#### [WHAT YOU HAVE TO DO]
Only lines holding the word "computer" are wanted from the records; copy all of them.

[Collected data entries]
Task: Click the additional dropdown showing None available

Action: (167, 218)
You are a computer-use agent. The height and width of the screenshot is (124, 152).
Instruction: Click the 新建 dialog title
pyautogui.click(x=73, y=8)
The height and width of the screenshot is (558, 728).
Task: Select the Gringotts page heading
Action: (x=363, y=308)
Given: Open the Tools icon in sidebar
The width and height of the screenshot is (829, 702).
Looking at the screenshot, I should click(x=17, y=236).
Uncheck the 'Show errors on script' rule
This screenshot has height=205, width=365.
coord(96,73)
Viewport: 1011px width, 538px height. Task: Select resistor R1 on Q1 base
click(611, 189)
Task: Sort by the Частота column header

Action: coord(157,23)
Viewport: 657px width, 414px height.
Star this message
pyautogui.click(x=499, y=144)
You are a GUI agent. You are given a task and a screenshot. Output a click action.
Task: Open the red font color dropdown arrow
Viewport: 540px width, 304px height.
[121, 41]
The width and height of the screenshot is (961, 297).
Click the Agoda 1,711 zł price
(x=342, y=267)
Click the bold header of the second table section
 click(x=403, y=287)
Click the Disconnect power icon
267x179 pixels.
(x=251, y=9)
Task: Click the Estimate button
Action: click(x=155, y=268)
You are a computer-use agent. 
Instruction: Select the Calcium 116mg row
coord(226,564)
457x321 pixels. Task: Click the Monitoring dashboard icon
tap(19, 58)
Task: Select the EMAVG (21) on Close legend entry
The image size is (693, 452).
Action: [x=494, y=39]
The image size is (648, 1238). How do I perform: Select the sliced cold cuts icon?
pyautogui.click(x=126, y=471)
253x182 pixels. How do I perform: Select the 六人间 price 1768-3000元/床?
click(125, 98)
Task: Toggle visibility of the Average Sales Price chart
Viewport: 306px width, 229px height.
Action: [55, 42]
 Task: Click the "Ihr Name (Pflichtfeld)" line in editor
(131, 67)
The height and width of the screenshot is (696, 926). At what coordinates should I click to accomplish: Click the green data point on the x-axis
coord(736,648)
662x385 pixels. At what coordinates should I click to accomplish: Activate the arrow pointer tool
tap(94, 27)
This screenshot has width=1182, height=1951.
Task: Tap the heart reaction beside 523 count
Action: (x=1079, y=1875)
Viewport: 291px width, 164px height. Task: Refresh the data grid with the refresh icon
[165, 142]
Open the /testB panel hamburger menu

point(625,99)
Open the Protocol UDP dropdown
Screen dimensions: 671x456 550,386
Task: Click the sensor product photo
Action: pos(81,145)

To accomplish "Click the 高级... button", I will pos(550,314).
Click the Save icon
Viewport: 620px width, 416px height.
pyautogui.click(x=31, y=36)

#### [RESULT]
You are a computer-use agent. The height and width of the screenshot is (124, 152).
You are a computer-use agent. 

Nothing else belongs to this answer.